There are two problems entailed in Wright's attempt to operationalize class. First, despite his protestations otherwise and his attempt to build a relational model of class structure, Wright's analysis is driven by methodological individualism and a distributional analysis of class, both of which are the defining features of the structural functionalist approach to class. This is because Wright operationlizes class by using statistical survey and variable modeling and this approach cannot account for the Marxist conception of class as a relational process. Nor can it account for the concept of social change, as Stolzman and Gamberg (1974) argue. Wright operationalizes class as an independent variable that is derived from an aggregation of data about individuals.

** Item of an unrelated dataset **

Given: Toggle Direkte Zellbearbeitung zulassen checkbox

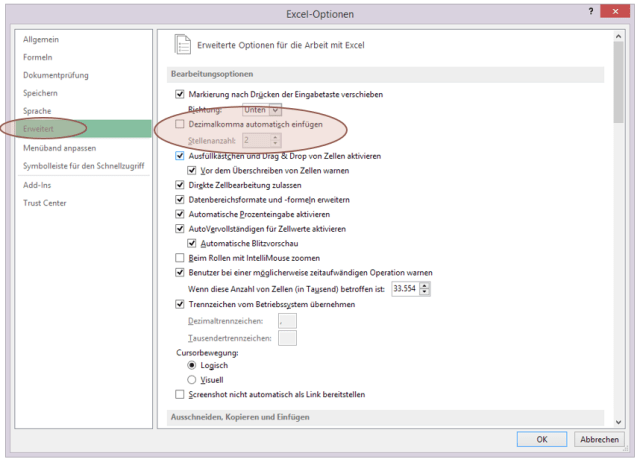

But, on the Marxist theory of class, this operation cannot account for social phenomena, social relations, and social change, history (Stolzman and Gamberg 1974: 121-122).

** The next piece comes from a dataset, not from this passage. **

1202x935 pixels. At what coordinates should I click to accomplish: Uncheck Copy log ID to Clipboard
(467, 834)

Wright's operationalization of class also conforms to a distributional model of inequality. For example, his attempt to map the dimensions of exploitation along the lines of skilled and unskilled labor reveals that, despite his insistence on a relational conception of class, he is willing to discard this principle: There is no necessary relationship between those who are skilled and those who are not. That is, one can be skilled but this does not mean, at least theoretically, that one's possession of a skill or skills translates into a relationship of exploitation with those who are unskilled (i.e., skilled blue collar workers do not exploit 'unskilled' domestic workers; professors do not exploit dental hygienists.) Thus, Wright's operationlization of this aspect of class depends on a distribution (and not a relational) model of skilled and unskilled labor. Wright recognizes the limitations in this aspect of his definition, conceding that different skill levels may well be a for of differentiation within classes and not between them (1985: 85, 95, 185).

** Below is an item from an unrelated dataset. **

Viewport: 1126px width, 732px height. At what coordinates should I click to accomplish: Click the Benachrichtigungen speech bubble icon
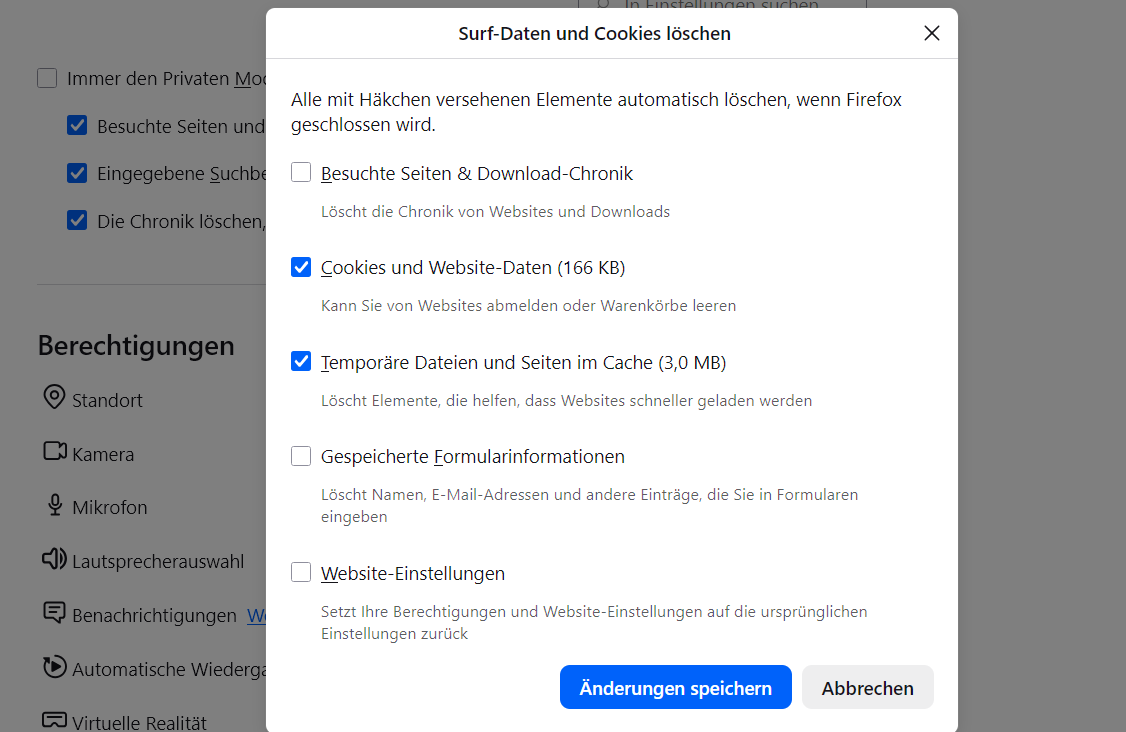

As Burawoy (1989) and others influenced by labor process theories (Clegg 1994; Thompson 1989) have pointed out, a Marxist approach to the study of inequality and class structure seeks to understand how groups of workers are exploited and not merely how individuals are exploited. But focusing on distributional aspects of inequality, Wirght's theory cannot account for historical change (Carchedi 1987: 124-131). An historical analysis of class structure must conceptualize class in terms of production relations. A the center of Marx's theory is a concept of exploitation that is based on the alienation of workers from work and thus from their control over the process, product, and conditions of their labor. Marx's theory is not a theory of inequality 'per se.' Rather, inequality of income, education, or skill is symptomatic of the underlying structural relations and processes of historical change in the development of capitalist societies (Stolzman and Gamberg 1974: 108). Wright and other stratification models of class examine the symptoms of the disease, but not the disease.